Truck transportation employment in the United States slipped slightly in February, adding to an unexpectedly weak nonfarm payrolls report that showed overall employment falling by 92,000 when economists had expected a modest increase.
According to the Bureau of Labor Statistics, seasonally adjusted trucking jobs declined by 500 in February to 1,462,500. That compares with a revised January figure of 1,463,000, itself slightly higher than previously reported. Even with that revision, the broader trend remains soft. February trucking employment was down 4,700 jobs from December and 22,100 below the level recorded a year earlier.
Warehousing, by contrast, posted a small recovery. Employment in the sector rose to 1,834,700 in February, and January was revised upward to 1,832,400, a gain of 5,400 from the original estimate. Even so, warehouse employment remains below the December level of 1,836,200 and far below the 1,883,400 jobs recorded in February 2025.
The slight decline in trucking employment was interpreted by some market observers as further evidence that capacity is tightening. David Spencer, vice president of market intelligence at Arrive Logistics, said recent freight market conditions suggest even small disruptions such as bad weather are having outsized effects on rates because available capacity has become increasingly thin.
At the same time, Spencer said weak and inconsistent freight demand continues to hold carriers back from hiring aggressively, even though firmer rates would normally support payroll growth.
Aaron Terrazas, an independent economist with freight experience at Convoy, said the broader payroll report has been marked by repeated revisions and a pattern of monthly swings that make it difficult to identify a clear direction. He noted that December’s employment figures were revised from a gain of 50,000 to a loss of 17,000, reinforcing what he described as a ten-month seesaw in payroll performance.
Terrazas also pointed out that, apart from a sharp drop in courier employment, most changes across transportation and warehousing subcategories were small enough to be considered statistical noise for now.
Not everyone sees the numbers as purely random. Mazen Danaf, an economist at Uber Freight, noted that rising tractor orders appear inconsistent with continued trucking job losses. He suggested this divergence may reflect a different type of capacity reduction than in past downturns — one driven less by market weakness alone and more by a tightening regulatory environment. If so, he said, that dynamic could intensify capacity tightness in the months ahead.

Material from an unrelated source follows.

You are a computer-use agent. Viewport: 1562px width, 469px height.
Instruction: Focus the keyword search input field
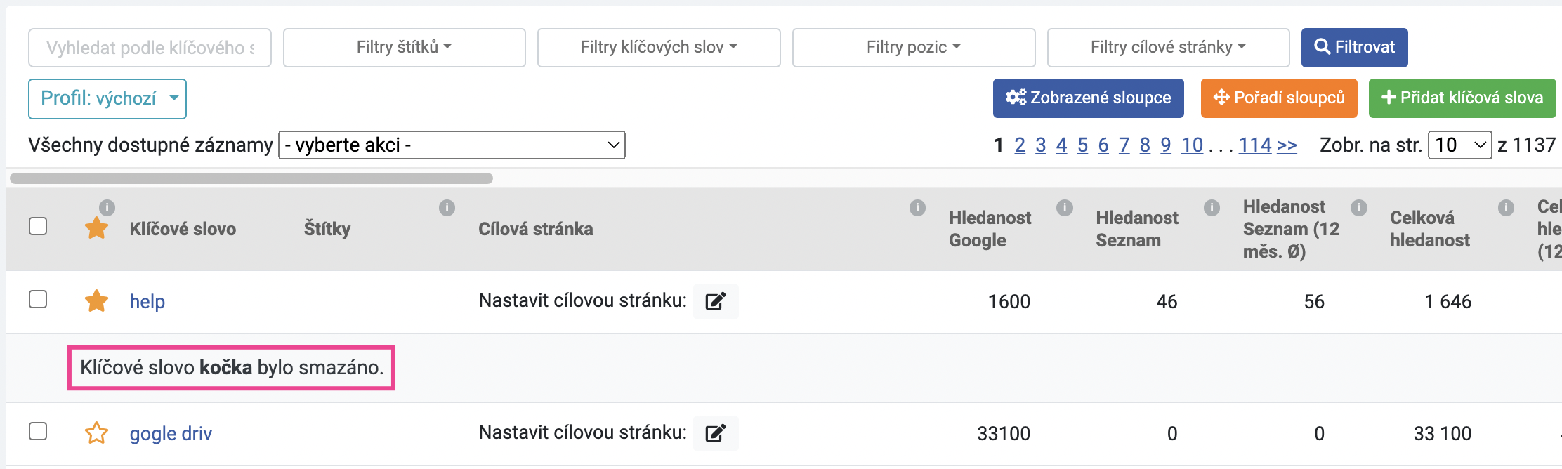[150, 48]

Other labour indicators in the report were stronger. Hourly earnings for production and nonsupervisory trucking employees rose again in January to a record $31.92, up from $31.76. Warehousing wages also hit a record, increasing by 36 cents to $25.40 per hour. Rail employment, however, continued to weaken, falling by 700 jobs to 151,900 and extending a year-long erosion that has reduced total rail employment by 4,500 positions.